A ideia de desenvolver um Padrão de Contabilidade Internacional surgiu para atender a grande necessidade de unificar a linguagem e os procedimentos desse departamento, de maneira que todos possam se entender mesmo quando houver a barreira do idioma.   

Imagine você que empresas de diferentes países precisam fazer uma negociação entre si. Cada país, no entanto, possui a sua própria linguagem contábil, onde existem diferentes interpretações dos termos de negociação. 

Para que esses dois países consigam dialogar entre si sem grandes problemas, surgiu o Padrão Contábil Internacional. Ele basicamente estreitou o laço entre os países, que agora conseguem se compreender no que diz respeito aos termos desse departamento. 

Além de facilitar as negociações, o padrão internacional trouxe também a credibilidade, já que não existem mais diversas interpretações para os diferentes fatos contábeis. As demonstrações podem ser consideradas fieis, confiáveis e transparentes, e facilitou também os processos governamentais.  

  • Quando o Brasil se adequou aos padrões internacionais? 

Somente em 2007 foi que a Lei 11.638 passou a adequar os padrões brasileiros aqueles praticados no exterior. Em 2010 a Lei entrou definitivamente em voga, e isso gera debates e discussões até os dias atuais.  

Com certeza, a adoção desse padrão internacional, muitas vezes citado como International Financial Reporting Standards (IFRS) representou a maior revolução no universo contábil do país, que até hoje passa por processos de adaptações.  

A promulgação da Lei 11.638 trouxe alterações a atualizações extremamente necessárias para a Lei 6.404/76, que já era considerada completamente desatualizada, e muitas vezes impraticável nas negociações atuais. 

Na prática, quais foram as vantagens da entrada do Brasil no padrão internacional?

Vamos pensar em um exemplo: um executivo brasileiro trabalha em uma grande empresa que possui uma filial em outro país. Esse profissional é enviado para a filial, então, para fechar uma grande negociação. 

Ao chegar lá, o empresário brasileiro se vê perdido dentro da linguagem contábil do local, sentindo-se amarrado as normas completamente diferentes daquelas que são praticadas na sede que o enviou.  

Para solucionar esse tipo de problema foi que criou-se essa “cartilha” com impacto internacional, e que o Brasil aderiu tardiamente. Ficou muito mais fácil, por exemplo, as negociações relacionadas as bolsas internacionais, e a adaptação de visitantes estrangeiros.  
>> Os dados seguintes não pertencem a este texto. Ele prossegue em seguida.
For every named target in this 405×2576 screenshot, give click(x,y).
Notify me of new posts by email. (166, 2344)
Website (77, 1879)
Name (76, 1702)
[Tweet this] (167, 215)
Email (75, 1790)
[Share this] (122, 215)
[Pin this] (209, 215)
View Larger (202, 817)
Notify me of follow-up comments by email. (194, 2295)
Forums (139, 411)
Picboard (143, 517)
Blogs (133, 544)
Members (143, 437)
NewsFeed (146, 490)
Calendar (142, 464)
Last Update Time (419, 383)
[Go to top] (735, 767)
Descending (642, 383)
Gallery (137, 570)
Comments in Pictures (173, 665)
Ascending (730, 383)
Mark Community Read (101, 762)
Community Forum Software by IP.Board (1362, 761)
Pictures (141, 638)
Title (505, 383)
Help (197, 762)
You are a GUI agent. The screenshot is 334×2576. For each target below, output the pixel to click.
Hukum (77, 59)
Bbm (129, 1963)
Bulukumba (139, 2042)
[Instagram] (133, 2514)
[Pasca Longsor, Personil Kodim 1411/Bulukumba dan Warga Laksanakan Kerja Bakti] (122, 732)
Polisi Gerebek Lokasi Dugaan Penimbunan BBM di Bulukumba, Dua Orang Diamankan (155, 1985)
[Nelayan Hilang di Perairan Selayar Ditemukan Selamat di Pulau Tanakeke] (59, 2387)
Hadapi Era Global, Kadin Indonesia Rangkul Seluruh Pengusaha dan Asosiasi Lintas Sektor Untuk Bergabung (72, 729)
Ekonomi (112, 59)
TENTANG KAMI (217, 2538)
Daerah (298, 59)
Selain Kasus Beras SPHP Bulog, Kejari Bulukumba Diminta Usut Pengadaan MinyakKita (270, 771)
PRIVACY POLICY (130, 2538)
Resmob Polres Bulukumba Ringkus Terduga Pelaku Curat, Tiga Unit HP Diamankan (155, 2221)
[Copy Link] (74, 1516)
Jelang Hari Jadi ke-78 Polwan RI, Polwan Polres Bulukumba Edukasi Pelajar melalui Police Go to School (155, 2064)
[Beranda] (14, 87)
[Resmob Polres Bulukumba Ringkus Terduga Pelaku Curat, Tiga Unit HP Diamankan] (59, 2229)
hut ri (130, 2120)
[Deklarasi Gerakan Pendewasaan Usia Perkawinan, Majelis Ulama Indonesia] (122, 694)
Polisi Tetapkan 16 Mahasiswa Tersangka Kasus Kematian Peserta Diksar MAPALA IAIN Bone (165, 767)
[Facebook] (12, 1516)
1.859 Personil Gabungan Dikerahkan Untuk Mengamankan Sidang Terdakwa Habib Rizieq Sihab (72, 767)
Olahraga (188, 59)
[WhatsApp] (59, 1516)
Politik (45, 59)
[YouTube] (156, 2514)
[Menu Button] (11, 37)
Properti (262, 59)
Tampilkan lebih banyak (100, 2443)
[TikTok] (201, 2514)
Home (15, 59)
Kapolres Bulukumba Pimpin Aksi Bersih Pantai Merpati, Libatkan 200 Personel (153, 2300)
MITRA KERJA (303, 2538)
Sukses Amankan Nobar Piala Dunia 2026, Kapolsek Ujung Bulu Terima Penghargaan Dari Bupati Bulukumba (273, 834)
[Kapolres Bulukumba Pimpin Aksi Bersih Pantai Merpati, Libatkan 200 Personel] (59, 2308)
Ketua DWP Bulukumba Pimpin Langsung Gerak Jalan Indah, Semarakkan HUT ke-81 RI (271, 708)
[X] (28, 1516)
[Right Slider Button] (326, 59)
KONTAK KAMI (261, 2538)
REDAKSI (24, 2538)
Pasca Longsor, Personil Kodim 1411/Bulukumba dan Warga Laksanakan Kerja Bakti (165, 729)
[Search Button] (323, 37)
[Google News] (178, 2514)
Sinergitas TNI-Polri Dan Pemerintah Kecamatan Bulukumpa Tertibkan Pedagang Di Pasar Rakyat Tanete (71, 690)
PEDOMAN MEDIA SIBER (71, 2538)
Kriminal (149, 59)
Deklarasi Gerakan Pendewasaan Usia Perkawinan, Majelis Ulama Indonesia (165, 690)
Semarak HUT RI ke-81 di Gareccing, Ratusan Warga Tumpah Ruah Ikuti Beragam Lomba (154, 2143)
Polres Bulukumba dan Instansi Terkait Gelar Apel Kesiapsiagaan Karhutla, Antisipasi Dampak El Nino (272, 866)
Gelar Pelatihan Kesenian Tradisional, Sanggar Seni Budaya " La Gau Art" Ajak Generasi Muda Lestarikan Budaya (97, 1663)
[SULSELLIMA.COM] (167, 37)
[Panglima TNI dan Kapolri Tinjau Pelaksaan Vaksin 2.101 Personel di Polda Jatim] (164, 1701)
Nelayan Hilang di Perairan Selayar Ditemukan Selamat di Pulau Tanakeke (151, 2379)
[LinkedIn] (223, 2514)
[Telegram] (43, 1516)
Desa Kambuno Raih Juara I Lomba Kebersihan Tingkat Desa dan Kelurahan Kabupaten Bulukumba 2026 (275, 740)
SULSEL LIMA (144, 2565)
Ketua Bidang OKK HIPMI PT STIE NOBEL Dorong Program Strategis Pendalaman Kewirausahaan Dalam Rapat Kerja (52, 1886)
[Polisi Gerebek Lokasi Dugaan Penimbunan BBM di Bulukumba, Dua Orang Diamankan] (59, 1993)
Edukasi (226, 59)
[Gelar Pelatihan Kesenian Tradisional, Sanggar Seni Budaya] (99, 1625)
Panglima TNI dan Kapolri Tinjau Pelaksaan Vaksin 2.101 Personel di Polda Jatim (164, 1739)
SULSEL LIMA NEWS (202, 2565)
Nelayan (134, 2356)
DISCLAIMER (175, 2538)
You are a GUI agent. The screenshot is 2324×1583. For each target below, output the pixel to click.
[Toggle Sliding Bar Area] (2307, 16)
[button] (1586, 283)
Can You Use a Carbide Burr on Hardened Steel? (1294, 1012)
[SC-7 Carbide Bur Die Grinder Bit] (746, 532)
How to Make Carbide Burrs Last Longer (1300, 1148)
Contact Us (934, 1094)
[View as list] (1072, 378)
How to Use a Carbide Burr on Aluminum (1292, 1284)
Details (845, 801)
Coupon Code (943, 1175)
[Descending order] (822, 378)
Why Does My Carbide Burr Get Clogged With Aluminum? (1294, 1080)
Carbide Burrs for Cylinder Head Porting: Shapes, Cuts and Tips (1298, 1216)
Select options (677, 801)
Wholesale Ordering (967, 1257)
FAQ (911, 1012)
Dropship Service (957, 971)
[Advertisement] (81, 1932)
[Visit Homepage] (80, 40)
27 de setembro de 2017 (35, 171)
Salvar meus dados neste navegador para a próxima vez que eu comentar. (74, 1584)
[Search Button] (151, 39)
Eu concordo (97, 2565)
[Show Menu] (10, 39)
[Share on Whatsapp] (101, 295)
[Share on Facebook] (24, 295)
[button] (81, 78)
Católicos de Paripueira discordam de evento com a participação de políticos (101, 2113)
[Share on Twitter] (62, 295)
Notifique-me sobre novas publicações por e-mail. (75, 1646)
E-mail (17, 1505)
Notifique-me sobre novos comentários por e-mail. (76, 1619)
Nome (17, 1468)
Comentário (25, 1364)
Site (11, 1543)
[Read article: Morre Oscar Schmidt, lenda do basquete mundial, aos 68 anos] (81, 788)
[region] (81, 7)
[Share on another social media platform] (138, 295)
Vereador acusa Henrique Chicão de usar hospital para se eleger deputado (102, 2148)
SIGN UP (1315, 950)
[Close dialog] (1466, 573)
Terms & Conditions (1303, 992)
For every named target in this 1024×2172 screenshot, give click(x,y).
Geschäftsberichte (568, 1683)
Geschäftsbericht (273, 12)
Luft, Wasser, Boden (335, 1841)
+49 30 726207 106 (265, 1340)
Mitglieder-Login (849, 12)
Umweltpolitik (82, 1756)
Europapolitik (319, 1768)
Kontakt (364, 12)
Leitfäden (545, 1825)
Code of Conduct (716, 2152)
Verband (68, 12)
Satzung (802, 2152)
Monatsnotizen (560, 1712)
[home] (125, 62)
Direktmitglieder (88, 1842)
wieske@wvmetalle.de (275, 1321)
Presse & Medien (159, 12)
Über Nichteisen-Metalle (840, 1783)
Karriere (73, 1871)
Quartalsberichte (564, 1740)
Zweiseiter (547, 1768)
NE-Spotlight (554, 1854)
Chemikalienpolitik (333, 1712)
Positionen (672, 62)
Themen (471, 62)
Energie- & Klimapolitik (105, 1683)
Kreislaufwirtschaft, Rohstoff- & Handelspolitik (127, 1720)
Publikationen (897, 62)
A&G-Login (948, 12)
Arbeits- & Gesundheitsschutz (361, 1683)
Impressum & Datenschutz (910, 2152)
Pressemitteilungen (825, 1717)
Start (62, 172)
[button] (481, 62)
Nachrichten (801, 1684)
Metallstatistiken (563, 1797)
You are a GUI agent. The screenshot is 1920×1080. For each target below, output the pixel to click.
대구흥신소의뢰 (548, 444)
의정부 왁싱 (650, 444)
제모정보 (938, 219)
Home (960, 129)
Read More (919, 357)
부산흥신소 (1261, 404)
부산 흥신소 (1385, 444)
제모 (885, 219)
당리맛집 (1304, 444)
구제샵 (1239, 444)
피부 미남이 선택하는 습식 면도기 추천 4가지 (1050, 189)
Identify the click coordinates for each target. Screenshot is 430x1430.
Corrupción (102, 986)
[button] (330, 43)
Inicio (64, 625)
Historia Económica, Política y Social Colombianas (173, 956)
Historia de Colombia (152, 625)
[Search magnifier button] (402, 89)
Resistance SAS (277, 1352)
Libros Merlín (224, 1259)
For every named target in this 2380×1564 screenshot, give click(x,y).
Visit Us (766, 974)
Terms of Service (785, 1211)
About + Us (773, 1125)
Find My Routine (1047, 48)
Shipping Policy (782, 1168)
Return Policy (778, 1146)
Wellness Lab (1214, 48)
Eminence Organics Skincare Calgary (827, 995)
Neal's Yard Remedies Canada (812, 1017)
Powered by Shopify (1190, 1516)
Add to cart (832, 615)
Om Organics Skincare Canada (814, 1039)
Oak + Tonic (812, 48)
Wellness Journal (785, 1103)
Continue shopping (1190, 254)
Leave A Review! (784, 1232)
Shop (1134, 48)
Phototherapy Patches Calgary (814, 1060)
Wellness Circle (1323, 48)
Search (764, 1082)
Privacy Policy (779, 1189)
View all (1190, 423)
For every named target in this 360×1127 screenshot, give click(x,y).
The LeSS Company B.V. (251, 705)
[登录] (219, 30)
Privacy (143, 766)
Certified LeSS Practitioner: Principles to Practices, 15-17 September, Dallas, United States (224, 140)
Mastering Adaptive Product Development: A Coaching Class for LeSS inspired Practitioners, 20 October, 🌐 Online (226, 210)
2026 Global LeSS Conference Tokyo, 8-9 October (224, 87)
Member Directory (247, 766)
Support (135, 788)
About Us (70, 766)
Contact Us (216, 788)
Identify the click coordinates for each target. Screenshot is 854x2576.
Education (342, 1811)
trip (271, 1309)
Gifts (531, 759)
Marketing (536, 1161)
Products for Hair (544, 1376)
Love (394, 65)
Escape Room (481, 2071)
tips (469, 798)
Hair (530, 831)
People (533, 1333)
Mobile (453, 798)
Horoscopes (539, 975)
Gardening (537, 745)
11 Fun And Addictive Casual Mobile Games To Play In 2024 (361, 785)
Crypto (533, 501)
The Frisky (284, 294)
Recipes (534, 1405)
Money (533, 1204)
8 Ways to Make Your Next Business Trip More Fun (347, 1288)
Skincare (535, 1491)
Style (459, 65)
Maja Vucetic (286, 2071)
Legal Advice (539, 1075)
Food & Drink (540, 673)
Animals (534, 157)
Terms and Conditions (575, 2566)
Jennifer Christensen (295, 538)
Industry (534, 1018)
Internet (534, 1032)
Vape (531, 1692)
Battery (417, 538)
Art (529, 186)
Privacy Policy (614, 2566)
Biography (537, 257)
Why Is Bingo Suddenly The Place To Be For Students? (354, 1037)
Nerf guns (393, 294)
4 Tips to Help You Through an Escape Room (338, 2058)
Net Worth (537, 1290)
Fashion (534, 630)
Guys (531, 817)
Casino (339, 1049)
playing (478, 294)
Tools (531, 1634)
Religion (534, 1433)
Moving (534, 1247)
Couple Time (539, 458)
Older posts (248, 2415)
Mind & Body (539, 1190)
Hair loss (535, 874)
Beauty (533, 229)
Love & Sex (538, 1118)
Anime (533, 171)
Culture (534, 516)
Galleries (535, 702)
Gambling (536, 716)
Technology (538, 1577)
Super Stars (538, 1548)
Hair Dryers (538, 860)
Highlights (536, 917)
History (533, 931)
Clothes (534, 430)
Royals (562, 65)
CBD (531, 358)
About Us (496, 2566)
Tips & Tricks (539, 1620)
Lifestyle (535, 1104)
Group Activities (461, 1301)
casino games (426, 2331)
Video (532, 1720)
Os acionistas também foram grandes beneficiados, pois, o fornecimento de informações para esse público passou a ser muito mais claro e objetivo, seguindo um padrão altamente compreensível.

E o que é o GAAP? Por que o Brasil não se adequou as normas americanas?

Além da IFRS – International Financial Reporting Standards, no entanto, existe também outra sigla muito popular na contabilidde, a US-GAAP – Generally Accepted Accounting Principles.   

Esse é o nome dado ao padrão americano de normas contábeis, e pode ser traduzido como “Princípios Contábeis Geralmente Aceitos”. Essa sigla sempre traz junto as letras que representam o país a que ela está se referindo, portanto, uma versão brasileira seria BR – GAAP.  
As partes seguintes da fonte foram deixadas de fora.